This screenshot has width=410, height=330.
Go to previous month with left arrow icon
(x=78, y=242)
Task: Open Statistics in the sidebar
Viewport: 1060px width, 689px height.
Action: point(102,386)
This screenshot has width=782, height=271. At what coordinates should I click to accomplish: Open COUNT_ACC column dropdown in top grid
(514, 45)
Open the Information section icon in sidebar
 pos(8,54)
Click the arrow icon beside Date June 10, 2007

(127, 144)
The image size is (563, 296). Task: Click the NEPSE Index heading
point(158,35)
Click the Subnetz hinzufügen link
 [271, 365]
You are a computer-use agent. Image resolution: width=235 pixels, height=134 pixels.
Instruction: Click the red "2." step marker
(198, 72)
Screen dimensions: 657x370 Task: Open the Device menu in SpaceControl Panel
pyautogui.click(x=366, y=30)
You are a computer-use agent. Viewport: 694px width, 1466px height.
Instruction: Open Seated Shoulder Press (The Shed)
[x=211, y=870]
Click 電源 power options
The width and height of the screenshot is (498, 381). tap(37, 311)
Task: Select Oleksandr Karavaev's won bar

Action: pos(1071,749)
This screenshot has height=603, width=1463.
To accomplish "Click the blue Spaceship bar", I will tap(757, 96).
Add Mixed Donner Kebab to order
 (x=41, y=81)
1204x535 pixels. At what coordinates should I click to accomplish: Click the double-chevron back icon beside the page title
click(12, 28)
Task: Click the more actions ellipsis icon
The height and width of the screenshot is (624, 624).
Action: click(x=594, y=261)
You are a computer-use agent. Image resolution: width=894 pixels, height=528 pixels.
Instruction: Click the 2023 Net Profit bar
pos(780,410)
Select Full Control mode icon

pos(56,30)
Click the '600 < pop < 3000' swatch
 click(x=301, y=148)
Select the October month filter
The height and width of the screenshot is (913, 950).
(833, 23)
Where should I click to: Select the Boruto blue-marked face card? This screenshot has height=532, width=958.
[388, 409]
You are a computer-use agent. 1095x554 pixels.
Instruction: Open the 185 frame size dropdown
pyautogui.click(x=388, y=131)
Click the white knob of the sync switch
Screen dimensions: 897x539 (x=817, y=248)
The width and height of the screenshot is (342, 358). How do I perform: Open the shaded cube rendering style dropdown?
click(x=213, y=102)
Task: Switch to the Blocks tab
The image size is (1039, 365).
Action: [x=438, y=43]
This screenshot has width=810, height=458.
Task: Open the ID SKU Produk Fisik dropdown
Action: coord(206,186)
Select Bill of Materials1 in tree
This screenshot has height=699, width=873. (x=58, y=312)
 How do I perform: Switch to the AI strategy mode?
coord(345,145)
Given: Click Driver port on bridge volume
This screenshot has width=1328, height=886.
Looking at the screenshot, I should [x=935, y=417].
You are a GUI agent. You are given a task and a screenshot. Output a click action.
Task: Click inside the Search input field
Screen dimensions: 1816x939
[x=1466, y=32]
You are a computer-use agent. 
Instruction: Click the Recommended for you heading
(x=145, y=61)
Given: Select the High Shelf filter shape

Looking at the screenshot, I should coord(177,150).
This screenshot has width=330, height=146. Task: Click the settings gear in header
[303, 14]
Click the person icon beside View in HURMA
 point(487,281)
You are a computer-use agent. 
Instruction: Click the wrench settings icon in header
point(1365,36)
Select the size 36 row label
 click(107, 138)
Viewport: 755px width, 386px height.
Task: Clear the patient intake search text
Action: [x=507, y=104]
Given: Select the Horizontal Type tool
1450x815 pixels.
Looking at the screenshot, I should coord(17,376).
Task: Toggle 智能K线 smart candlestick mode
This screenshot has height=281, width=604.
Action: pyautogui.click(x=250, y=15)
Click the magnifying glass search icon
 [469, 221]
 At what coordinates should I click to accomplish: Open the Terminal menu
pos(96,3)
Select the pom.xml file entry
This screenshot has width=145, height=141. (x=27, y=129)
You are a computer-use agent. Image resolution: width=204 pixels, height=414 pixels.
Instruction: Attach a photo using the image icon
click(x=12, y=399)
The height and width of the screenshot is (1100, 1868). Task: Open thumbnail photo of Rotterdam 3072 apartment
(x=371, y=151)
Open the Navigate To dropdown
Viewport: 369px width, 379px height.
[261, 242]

▬▬▬▬▬▬▬▬▬▬

- [目的]: 上の記録すべての行を、空行を除いて番号付きリストとして並べ直すこと。

- [出力結果]:
1. This screenshot has width=410, height=330.
2. Go to previous month with left arrow icon
3. (x=78, y=242)
4. Task: Open Statistics in the sidebar
5. Viewport: 1060px width, 689px height.
6. Action: point(102,386)
7. This screenshot has width=782, height=271. At what coordinates should I click to accomplish: Open COUNT_ACC column dropdown in top grid
8. (514, 45)
9. Open the Information section icon in sidebar
10.  pos(8,54)
11. Click the arrow icon beside Date June 10, 2007
12. (127, 144)
13. The image size is (563, 296). Task: Click the NEPSE Index heading
14. point(158,35)
15. Click the Subnetz hinzufügen link
16.  [271, 365]
17. You are a computer-use agent. Image resolution: width=235 pixels, height=134 pixels.
18. Instruction: Click the red "2." step marker
19. (198, 72)
20. Screen dimensions: 657x370 Task: Open the Device menu in SpaceControl Panel
21. pyautogui.click(x=366, y=30)
22. You are a computer-use agent. Viewport: 694px width, 1466px height.
23. Instruction: Open Seated Shoulder Press (The Shed)
24. [x=211, y=870]
25. Click 電源 power options
26. The width and height of the screenshot is (498, 381). tap(37, 311)
27. Task: Select Oleksandr Karavaev's won bar
28. Action: pos(1071,749)
29. This screenshot has height=603, width=1463.
30. To accomplish "Click the blue Spaceship bar", I will tap(757, 96).
31. Add Mixed Donner Kebab to order
32.  (x=41, y=81)
33. 1204x535 pixels. At what coordinates should I click to accomplish: Click the double-chevron back icon beside the page title
34. click(12, 28)
35. Task: Click the more actions ellipsis icon
36. The height and width of the screenshot is (624, 624).
37. Action: click(x=594, y=261)
38. You are a computer-use agent. Image resolution: width=894 pixels, height=528 pixels.
39. Instruction: Click the 2023 Net Profit bar
40. pos(780,410)
41. Select Full Control mode icon
42. pos(56,30)
43. Click the '600 < pop < 3000' swatch
44.  click(x=301, y=148)
45. Select the October month filter
46. The height and width of the screenshot is (913, 950).
47. (833, 23)
48. Where should I click to: Select the Boruto blue-marked face card? This screenshot has height=532, width=958.
49. [388, 409]
50. You are a computer-use agent. 1095x554 pixels.
51. Instruction: Open the 185 frame size dropdown
52. pyautogui.click(x=388, y=131)
53. Click the white knob of the sync switch
54. Screen dimensions: 897x539 (x=817, y=248)
55. The width and height of the screenshot is (342, 358). How do I perform: Open the shaded cube rendering style dropdown?
56. click(x=213, y=102)
57. Task: Switch to the Blocks tab
58. The image size is (1039, 365).
59. Action: [x=438, y=43]
60. This screenshot has width=810, height=458.
61. Task: Open the ID SKU Produk Fisik dropdown
62. Action: coord(206,186)
63. Select Bill of Materials1 in tree
64. This screenshot has height=699, width=873. (x=58, y=312)
65.  How do I perform: Switch to the AI strategy mode?
66. coord(345,145)
67. Given: Click Driver port on bridge volume
68. This screenshot has width=1328, height=886.
69. Looking at the screenshot, I should [x=935, y=417].
70. You are a GUI agent. You are given a task and a screenshot. Output a click action.
71. Task: Click inside the Search input field
72. Screen dimensions: 1816x939
73. [x=1466, y=32]
74. You are a computer-use agent. 
75. Instruction: Click the Recommended for you heading
76. (x=145, y=61)
77. Given: Select the High Shelf filter shape
78. Looking at the screenshot, I should coord(177,150).
79. This screenshot has width=330, height=146. Task: Click the settings gear in header
80. [303, 14]
81. Click the person icon beside View in HURMA
82.  point(487,281)
83. You are a computer-use agent. 
84. Instruction: Click the wrench settings icon in header
85. point(1365,36)
86. Select the size 36 row label
87.  click(107, 138)
88. Viewport: 755px width, 386px height.
89. Task: Clear the patient intake search text
90. Action: [x=507, y=104]
91. Given: Select the Horizontal Type tool
92. 1450x815 pixels.
93. Looking at the screenshot, I should coord(17,376).
94. Task: Toggle 智能K线 smart candlestick mode
95. This screenshot has height=281, width=604.
96. Action: pyautogui.click(x=250, y=15)
97. Click the magnifying glass search icon
98.  [469, 221]
99.  At what coordinates should I click to accomplish: Open the Terminal menu
100. pos(96,3)
101. Select the pom.xml file entry
102. This screenshot has width=145, height=141. (x=27, y=129)
103. You are a computer-use agent. Image resolution: width=204 pixels, height=414 pixels.
104. Instruction: Attach a photo using the image icon
105. click(x=12, y=399)
106. The height and width of the screenshot is (1100, 1868). Task: Open thumbnail photo of Rotterdam 3072 apartment
107. (x=371, y=151)
108. Open the Navigate To dropdown
109. Viewport: 369px width, 379px height.
110. [261, 242]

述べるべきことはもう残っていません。